DOCUMENT EXTRACT Start Marker

Once the pandemic is over many industries will surely recover, but the travel--and the airline segment in particular--will be doing it at a pace that doesn’t exactly inspire confidence. The Fourth of July holiday brought record traffic to airports with the Transportation Security Administration (TSA) reported a nearly 400% increase from April, but it may have been a blip in the recovery radar.
Since that--and likely because of that--a resurgence in coronavirus cases has raised fears that air travel may not rebound this year after all.
According to a new report from Moody’s Investor Services, the airline industry will continue to suffer well into 2023 because of the current coronavirus pandemic. And that is the best-case scenario.
In the worst-case prediction, the industry will not rebound to last year’s levels until 2024 or 2025.
"Recent experience of increasing rates of infection concurrent with loosening social distancing and quarantine protocols indicates that passenger demand will likely align more with our slower recovery case," the report said.
The International Air Transport Association (IATA) has predicted airlines could lose $84 billion just this year.
That could very well mean bankruptcy for some airlines, whose only play left may be to sell shares to the government.
Last month, six U.S. unions representing aviation workers told top lawmakers that another $32 billion in payroll aid is needed. Under the CARES Act passed earlier this year, Congress gave the aviation sector $32 billion to cover six months of payroll through late September.

DOCUMENT EXTRACT End Marker
RECORDS SHOWN Start Marker

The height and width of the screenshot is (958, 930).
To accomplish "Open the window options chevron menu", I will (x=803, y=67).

RECORDS SHOWN End Marker
RECORDS SHOWN Start Marker

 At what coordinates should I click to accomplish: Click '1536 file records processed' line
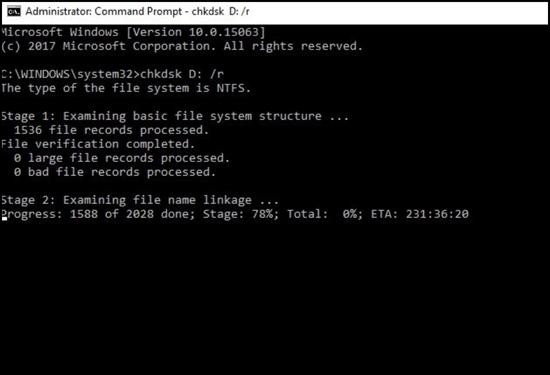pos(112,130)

RECORDS SHOWN End Marker

## ACTIVITY
From the article on the airline industry's recovery, extract word for word the passage that runs from "Since that--and likely" up to and including "the report said.".

## FINAL ANSWER
Since that--and likely because of that--a resurgence in coronavirus cases has raised fears that air travel may not rebound this year after all.
According to a new report from Moody’s Investor Services, the airline industry will continue to suffer well into 2023 because of the current coronavirus pandemic. And that is the best-case scenario.
In the worst-case prediction, the industry will not rebound to last year’s levels until 2024 or 2025.
"Recent experience of increasing rates of infection concurrent with loosening social distancing and quarantine protocols indicates that passenger demand will likely align more with our slower recovery case," the report said.